TEXTE:
· · ·
Nous publions ici une tribune du chef de l’opposition cambodgienne en exil Sam Rainsy.
Comment j’ai voté à Paris ce 30 juin 2024 ?
A chaque élection en France à laquelle je tiens à participer, j’essaie de concilier deux amours : celui qui me lie à ma patrie de naissance, le Cambodge, et celui que j’éprouve pour ma patrie d’adoption, la France. Ces deux amours ne sont pas du tout incompatibles mais chaque élection m’oblige à réfléchir à certains aspects du jeu politique en France.
Rien ne pourra me faire oublier le Cambodge. Au moment de glisser mon bulletin dans l’urne, j’ai toujours une pensée pour le pays de mes ancêtres.
Ce 30 juin 2024, dans un bureau de vote situé dans une école du 15ème arrondissement de Paris, je veux éviter de voter pour le candidat du bloc macroniste. Je ne pardonne pas au président Emmanuel Macron d’avoir accueilli tout récemment et successivement Hun Sen et Hun Manet — le Papa Doc et Bébé Doc cambodgiens — sans dire un mot de la situation déplorable des droits humains au Cambodge. A leurs retours respectifs à Phnom Penh à quelques mois d’intervalle, forts du “soutien de la France” avec l’onction élyséenne, ces dictateurs et usurpateurs de père en fils ont aussitôt fait procéder à de nouvelles arrestations d’opposants politiques, défenseurs des droits humains, chefs syndicalistes et militants écologistes.
J’ai un sentiment de soulagement en constatant la perte de vitesse (c’est un euphémisme) du bloc macroniste dont le chef à l’Élysée fait preuve de suffisance et d’inconscience dans certaines de ses décisions. Et cela, pas seulement en politique étrangère, mais aussi au plan national, comme dans la décision de dissoudre l’Assemblée nationale avec le risque de provoquer inopportunément un chaos qui n’est pas dans l’intérêt de la France. Grand président visionnaire ou apprenti sorcier ?
Comment traduire son amour pour la France par un bulletin de vote qui n’est qu’une goutte d’eau dans l’océan ?
· · ·
MATÉRIEL FOURNI:
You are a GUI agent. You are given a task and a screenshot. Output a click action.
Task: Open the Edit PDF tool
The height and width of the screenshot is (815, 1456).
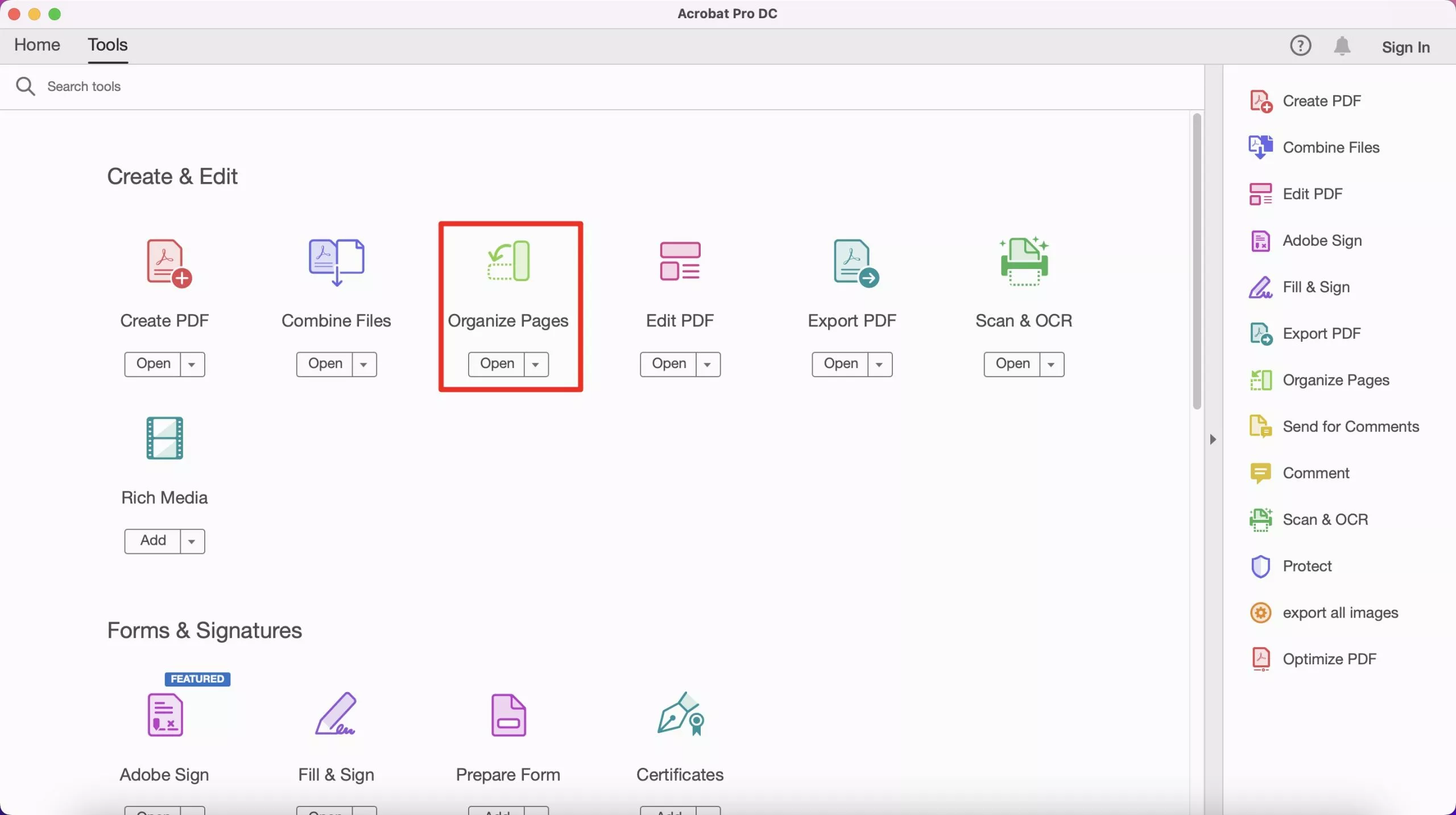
· · ·
CONSIGNE 1: Dans la tribune sur le vote du 30 juin 2024, remplacez « bureau de vote » par « centre de vote » dans le passage allant de « Rien ne pourra » jusqu'à « et militants écologistes. », puis reproduisez ce passage.
CONSIGNE 2: Selon la tribune sur le vote du 30 juin 2024, dans quel arrondissement de Paris se situe l'école où l'auteur a voté ?
CONSIGNE 3: Rédigez la suite de la tribune sur le vote du 30 juin 2024, en partant de sa dernière phrase.
Le matériel fourni forme un ensemble distinct du texte.

RÉSULTAT 1:
Rien ne pourra me faire oublier le Cambodge. Au moment de glisser mon bulletin dans l’urne, j’ai toujours une pensée pour le pays de mes ancêtres.
Ce 30 juin 2024, dans un centre de vote situé dans une école du 15ème arrondissement de Paris, je veux éviter de voter pour le candidat du bloc macroniste. Je ne pardonne pas au président Emmanuel Macron d’avoir accueilli tout récemment et successivement Hun Sen et Hun Manet — le Papa Doc et Bébé Doc cambodgiens — sans dire un mot de la situation déplorable des droits humains au Cambodge. A leurs retours respectifs à Phnom Penh à quelques mois d’intervalle, forts du “soutien de la France” avec l’onction élyséenne, ces dictateurs et usurpateurs de père en fils ont aussitôt fait procéder à de nouvelles arrestations d’opposants politiques, défenseurs des droits humains, chefs syndicalistes et militants écologistes.

RÉSULTAT 2: Dans le 15ème arrondissement de Paris.

RÉSULTAT 3:
D’abord, il me faut rassembler toutes celles et tous ceux qui, venant des mêmes horizons, partagent avec moi le même amour et les mêmes préoccupations.
Comme chef de l’opposition cambodgienne en exil je me suis adressé aux quelque 200 000 Français d’origine cambodgienne en âge de voter. Je leur ai transmis cette consigne de vote postée sur ma page Facebook qui compte plus de 5 millions de sympathisants à travers le monde : “Votez pour les candidats qui peuvent vous assurer que leur parti s’engage à respecter et faire respecter les Accords de Paris de 1991 sur le Cambodge. Il en va de la survie du Cambodge et de l’honneur de la France.”
Les Accords de Paris obligent le Cambodge et tous les autres signataires — dont la France — à mettre ou à aider à mettre en place un régime démocratique de type libéral qui doit se traduire par le pluralisme politique. Malheureusement cette clause se trouve maintenant aux antipodes du régime autoritaire et répressif à parti unique que Hun Sen a mis en place à Phnom Penh. Pourquoi la France reste-elle silencieuse et oublie-t-elle ses principes et ses engagements ?
Je souhaite que la France reste conforme à la France que j’aime, c’est-à-dire la France des Lumières et des Droits de l’Homme.
On ne peut pas ne pas aimer la France quand on a eu la chance d’être formé à l’école française. Dans mon cas, ce fut depuis la maternelle dans une école française à Phnom Penh jusqu’à Sciences Po Paris, en passant par Janson de Sailly.
Contrairement à beaucoup d’émigrés je ne suis pas attiré par le rêve américain qui ne se réalise qu’avec de l’argent. Ce qui m’a toujours attiré, c’est le génie français fait de lumière et d’humanisme. C’est ce génie français qui tente constamment de réaliser sur la place publique la devise républicaine “Liberté, Égalité, Fraternité”.
Français de souche et Français d’adoption, nous devons tous cultiver ce génie français pour maintenir la grandeur de la France et continuer à promouvoir les idéaux de la République.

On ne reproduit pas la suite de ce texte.